▶ _PROBLEM SET_
1 - Can you edit the money market fund passage from "Proposed rule 2a-7(a)(11)." up to and including "supra Section II.A.3.", changing "Section" to "Part"?
2 - Do the following statements agree with the money market fund passage? Answer yes or no for each, quoting the deciding words. (a) The proposed amendments would prohibit a money market fund from using its current policies and procedures. (b) Fund boards could still consider NRSRO ratings. (c) The conforming changes to the recordkeeping and reporting requirements are expected to affect costs.
3 - How would you put this sentence from the money market fund passage into Spanish: "We believe that the proposed amendments to rule 2a-7 may provide certain benefits to money market funds."

▶ _TEXT_
Proposed rule 2a-7(a)(11). See supra Section II.A.1.
Proposed rule 2a-7(a)(13). See supra Section II.A.1.
Proposed rule 2a-7(c)(3)(iv)(C). See supra Section II.A.2.
Proposed rule 2a-7(c)(7)(i)(A). See supra Section II.A.3.
Proposed rule 2a-7(c)(10)(v)(A). See supra Section II.A.4. As noted above, see supra note 20, the proposed amendments would make conforming changes to rule 2a-7's recordkeeping and reporting requirements. We do not believe that these amendments would affect costs.
a. Benefits
We believe that the proposed amendments to rule 2a-7 may provide certain benefits to money market funds. As discussed above, in connection with the PRA analysis, money market funds have adopted policies and procedures that with respect to portfolio securities (including securities subject to a conditional demand feature) address credit quality, minimal credit risk determinations, monitoring for downgrades and defaults and stress testing. Under the proposed rules, money market funds could revise their policies and procedures with respect to each of these requirements to change or eliminate the consideration of credit ratings or consider other sources of credit quality evaluations as funds determine would be appropriate. Nevertheless, because the proposed amendments are designed to retain the same degree of credit risk limitation and similar standards for monitoring credit events and stress testing as under current rule 2a-7, the proposed amendments would not prohibit a money market fund from using its current policies and procedures to comply with the proposed amendments. In particular, as discussed above, fund boards (or their delegates) could still consider credit quality evaluations prepared by outside sources, including NRSRO ratings, that they conclude are credible and reliable for purposes of making credit quality determinations with respect to portfolio securities (including securities subject to a conditional demand feature), monitoring minimal credit risks of the portfolio and stress testing. We expect that each money market fund would undertake its own analysis of the costs or benefits of revising policies and procedures and would only change them to the extent the fund believed the benefits justified the costs of doing so.

▶ _ENTRIES PROVIDED_

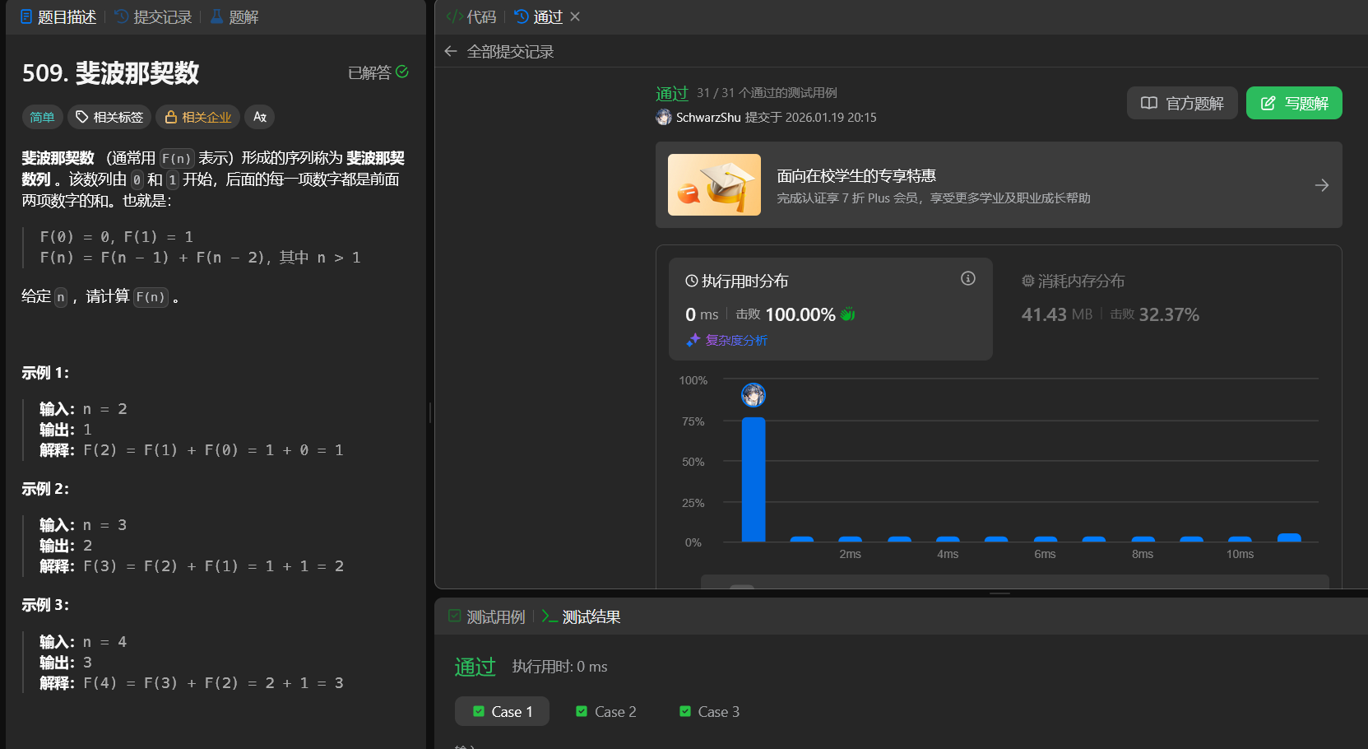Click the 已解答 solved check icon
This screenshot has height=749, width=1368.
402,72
* * *
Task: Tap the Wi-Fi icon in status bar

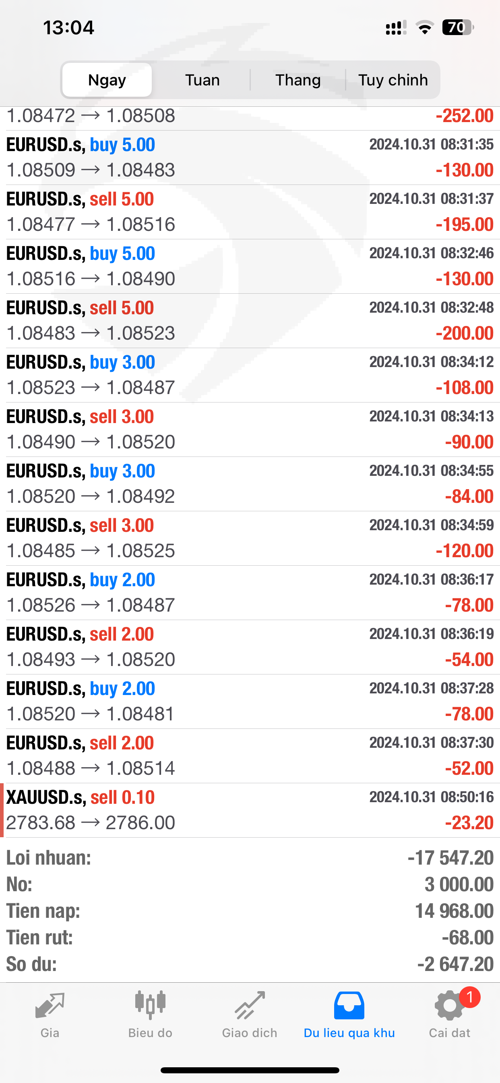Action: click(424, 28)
---
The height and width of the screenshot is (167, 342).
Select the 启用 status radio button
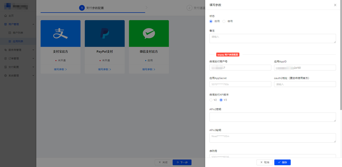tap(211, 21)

▶ _SOLVED PROBLEMS_
1 -
Proposed rule 2a-7(a)(11). See supra Part II.A.1.
Proposed rule 2a-7(a)(13). See supra Part II.A.1.
Proposed rule 2a-7(c)(3)(iv)(C). See supra Part II.A.2.
Proposed rule 2a-7(c)(7)(i)(A). See supra Part II.A.3.

2 -
(a) No: "the proposed amendments would not prohibit a money market fund from using its current policies and procedures to comply with the proposed amendments"
(b) Yes: "fund boards (or their delegates) could still consider credit quality evaluations prepared by outside sources, including NRSRO ratings"
(c) No: "We do not believe that these amendments would affect costs."

3 - Creemos que las modificaciones propuestas a la regla 2a-7 pueden aportar ciertos beneficios a los fondos del mercado monetario.